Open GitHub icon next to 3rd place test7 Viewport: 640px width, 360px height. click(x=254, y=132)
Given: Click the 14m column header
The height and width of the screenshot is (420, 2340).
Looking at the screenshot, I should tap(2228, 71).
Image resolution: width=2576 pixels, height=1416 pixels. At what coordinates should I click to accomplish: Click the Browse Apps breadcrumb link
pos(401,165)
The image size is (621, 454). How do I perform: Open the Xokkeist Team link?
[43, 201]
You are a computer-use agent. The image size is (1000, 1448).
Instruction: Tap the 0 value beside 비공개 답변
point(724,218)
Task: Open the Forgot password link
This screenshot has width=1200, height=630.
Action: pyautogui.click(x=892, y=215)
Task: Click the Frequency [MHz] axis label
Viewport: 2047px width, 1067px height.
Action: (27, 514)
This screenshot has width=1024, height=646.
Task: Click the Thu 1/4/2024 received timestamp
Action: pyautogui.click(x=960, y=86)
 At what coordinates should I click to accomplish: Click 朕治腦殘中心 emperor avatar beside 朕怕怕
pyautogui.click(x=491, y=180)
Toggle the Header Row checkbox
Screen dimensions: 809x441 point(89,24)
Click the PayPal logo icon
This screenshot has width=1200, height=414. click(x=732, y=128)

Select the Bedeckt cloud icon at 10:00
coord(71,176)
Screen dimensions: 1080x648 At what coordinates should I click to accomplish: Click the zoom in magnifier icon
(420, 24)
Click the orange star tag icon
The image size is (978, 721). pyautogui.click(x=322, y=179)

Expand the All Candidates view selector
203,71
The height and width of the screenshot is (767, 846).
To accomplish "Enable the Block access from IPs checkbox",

##########

> [Assigned task]
Extract the entries above verbatim.

> [Response]
Open GitHub icon next to 3rd place test7 Viewport: 640px width, 360px height. click(x=254, y=132)
Given: Click the 14m column header
The height and width of the screenshot is (420, 2340).
Looking at the screenshot, I should tap(2228, 71).
Image resolution: width=2576 pixels, height=1416 pixels. At what coordinates should I click to accomplish: Click the Browse Apps breadcrumb link
pos(401,165)
The image size is (621, 454). How do I perform: Open the Xokkeist Team link?
[43, 201]
You are a computer-use agent. The image size is (1000, 1448).
Instruction: Tap the 0 value beside 비공개 답변
point(724,218)
Task: Open the Forgot password link
This screenshot has width=1200, height=630.
Action: pyautogui.click(x=892, y=215)
Task: Click the Frequency [MHz] axis label
Viewport: 2047px width, 1067px height.
Action: (27, 514)
This screenshot has width=1024, height=646.
Task: Click the Thu 1/4/2024 received timestamp
Action: pyautogui.click(x=960, y=86)
 At what coordinates should I click to accomplish: Click 朕治腦殘中心 emperor avatar beside 朕怕怕
pyautogui.click(x=491, y=180)
Toggle the Header Row checkbox
Screen dimensions: 809x441 point(89,24)
Click the PayPal logo icon
This screenshot has width=1200, height=414. click(x=732, y=128)

Select the Bedeckt cloud icon at 10:00
coord(71,176)
Screen dimensions: 1080x648 At what coordinates should I click to accomplish: Click the zoom in magnifier icon
(420, 24)
Click the orange star tag icon
The image size is (978, 721). pyautogui.click(x=322, y=179)

Expand the All Candidates view selector
203,71
The height and width of the screenshot is (767, 846).
To accomplish "Enable the Block access from IPs checkbox",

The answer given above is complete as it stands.